Edit the items below from the first one through the line containing "Screen dimensions: 800x528 783,353", inclusive, changing "staging" to "production" and leaving everything else the same. Give back only those lines.

— Start of Available records —

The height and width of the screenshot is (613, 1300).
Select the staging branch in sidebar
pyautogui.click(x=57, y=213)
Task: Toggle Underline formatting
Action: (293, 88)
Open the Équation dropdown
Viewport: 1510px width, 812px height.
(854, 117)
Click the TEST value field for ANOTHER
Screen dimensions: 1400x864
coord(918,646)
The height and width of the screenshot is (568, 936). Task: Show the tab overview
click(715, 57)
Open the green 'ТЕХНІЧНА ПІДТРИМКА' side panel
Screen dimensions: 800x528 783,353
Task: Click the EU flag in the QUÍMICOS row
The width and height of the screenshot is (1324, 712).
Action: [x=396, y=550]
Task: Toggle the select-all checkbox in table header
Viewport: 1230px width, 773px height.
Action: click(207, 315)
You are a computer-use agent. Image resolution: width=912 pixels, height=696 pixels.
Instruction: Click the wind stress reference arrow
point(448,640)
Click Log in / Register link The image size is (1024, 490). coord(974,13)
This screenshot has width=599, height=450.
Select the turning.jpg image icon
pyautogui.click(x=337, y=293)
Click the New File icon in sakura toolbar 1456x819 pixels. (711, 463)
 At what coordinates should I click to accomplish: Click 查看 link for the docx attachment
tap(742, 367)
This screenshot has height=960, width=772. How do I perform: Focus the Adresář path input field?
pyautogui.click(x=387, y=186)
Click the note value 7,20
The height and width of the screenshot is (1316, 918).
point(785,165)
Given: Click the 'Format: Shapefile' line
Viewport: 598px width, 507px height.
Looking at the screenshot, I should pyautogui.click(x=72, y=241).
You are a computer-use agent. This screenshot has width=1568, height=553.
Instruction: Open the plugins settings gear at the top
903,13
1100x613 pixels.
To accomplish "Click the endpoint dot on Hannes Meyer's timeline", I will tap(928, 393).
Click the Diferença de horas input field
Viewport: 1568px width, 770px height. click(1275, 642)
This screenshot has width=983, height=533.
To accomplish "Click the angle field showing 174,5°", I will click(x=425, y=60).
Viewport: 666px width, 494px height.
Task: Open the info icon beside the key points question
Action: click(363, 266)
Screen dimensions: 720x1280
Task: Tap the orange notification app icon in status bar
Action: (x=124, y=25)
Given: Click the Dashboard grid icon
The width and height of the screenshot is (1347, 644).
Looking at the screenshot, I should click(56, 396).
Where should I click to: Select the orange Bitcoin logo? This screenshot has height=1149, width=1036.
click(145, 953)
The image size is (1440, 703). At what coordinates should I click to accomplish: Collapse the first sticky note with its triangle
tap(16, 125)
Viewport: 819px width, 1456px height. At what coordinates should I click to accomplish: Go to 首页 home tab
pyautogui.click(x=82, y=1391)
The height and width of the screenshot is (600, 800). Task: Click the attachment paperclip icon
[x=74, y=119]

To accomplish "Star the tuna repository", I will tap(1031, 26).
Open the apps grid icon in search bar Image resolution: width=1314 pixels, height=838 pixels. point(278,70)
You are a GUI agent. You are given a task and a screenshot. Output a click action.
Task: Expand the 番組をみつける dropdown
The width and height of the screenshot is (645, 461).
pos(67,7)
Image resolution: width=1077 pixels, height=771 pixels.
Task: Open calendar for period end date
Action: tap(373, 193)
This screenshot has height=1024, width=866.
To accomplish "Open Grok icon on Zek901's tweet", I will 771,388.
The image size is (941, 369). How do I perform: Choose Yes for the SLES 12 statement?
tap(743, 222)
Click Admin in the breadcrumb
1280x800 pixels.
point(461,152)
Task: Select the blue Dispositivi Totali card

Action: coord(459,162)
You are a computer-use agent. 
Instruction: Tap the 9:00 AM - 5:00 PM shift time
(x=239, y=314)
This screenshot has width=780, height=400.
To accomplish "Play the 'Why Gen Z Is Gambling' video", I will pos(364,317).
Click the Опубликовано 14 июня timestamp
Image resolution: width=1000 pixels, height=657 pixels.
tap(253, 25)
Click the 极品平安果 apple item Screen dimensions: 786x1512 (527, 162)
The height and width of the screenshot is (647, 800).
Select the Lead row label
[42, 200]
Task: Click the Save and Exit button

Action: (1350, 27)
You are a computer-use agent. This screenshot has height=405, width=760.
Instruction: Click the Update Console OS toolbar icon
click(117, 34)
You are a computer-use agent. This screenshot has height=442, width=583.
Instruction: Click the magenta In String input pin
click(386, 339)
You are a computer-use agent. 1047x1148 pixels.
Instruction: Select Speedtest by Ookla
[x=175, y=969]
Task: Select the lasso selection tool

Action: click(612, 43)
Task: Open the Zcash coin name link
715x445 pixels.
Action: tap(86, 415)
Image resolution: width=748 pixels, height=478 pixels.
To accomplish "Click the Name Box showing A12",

— End of Available records —

* _Task solution_:
The height and width of the screenshot is (613, 1300).
Select the production branch in sidebar
pyautogui.click(x=57, y=213)
Task: Toggle Underline formatting
Action: (293, 88)
Open the Équation dropdown
Viewport: 1510px width, 812px height.
(854, 117)
Click the TEST value field for ANOTHER
Screen dimensions: 1400x864
coord(918,646)
The height and width of the screenshot is (568, 936). Task: Show the tab overview
click(715, 57)
Open the green 'ТЕХНІЧНА ПІДТРИМКА' side panel
Screen dimensions: 800x528 783,353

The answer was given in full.